CVE-2024-54084
Published: 11 March 2025
Description
Adversaries may use bootkits to persist on systems.
Security Summary
CVE-2024-54084 is a Time-of-check Time-of-use (TOCTOU) race condition vulnerability in APTIOV, a BIOS firmware component developed by American Megatrends (AMI). The flaw allows an attacker to exploit a timing discrepancy during local operations within the BIOS environment, potentially leading to arbitrary code execution. It is classified under CWE-367 and carries a CVSS v3.1 base score of 7.5 (AV:L/AC:H/PR:H/UI:N/S:C/C:H/I:H/A:H), indicating high severity due to its potential for complete system compromise despite requiring privileged local access.
Exploitation requires a local attacker with high privileges (PR:H) on the target system, combined with high attack complexity (AC:H) to successfully trigger the race condition. No user interaction is needed (UI:N), and the vulnerability's scoped impact (S:C) enables attackers to achieve high confidentiality, integrity, and availability effects, including arbitrary code execution at the BIOS level. This could allow persistent malware implantation or firmware manipulation, evading higher-level operating system security controls.
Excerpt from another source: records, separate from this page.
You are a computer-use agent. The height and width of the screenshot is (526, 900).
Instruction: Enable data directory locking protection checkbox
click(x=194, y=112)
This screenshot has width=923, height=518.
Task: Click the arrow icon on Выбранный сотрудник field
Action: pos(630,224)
For mitigation details, refer to the official AMI security advisory (AMI-SA-2025003) at https://go.ami.com/hubfs/Security%20Advisories/2025/AMI-SA-2025003.pdf, published alongside the CVE disclosure on 2025-03-11.
Details
- CWE(s)
Affected Products
MITRE ATT&CK Enterprise Techniques
Why these techniques?
The TOCTOU race condition in BIOS firmware (APTIOV) enables arbitrary code execution at the firmware level, directly facilitating system firmware modification (T1542.001) or bootkit implantation (T1542.003) for persistent access and OS evasion.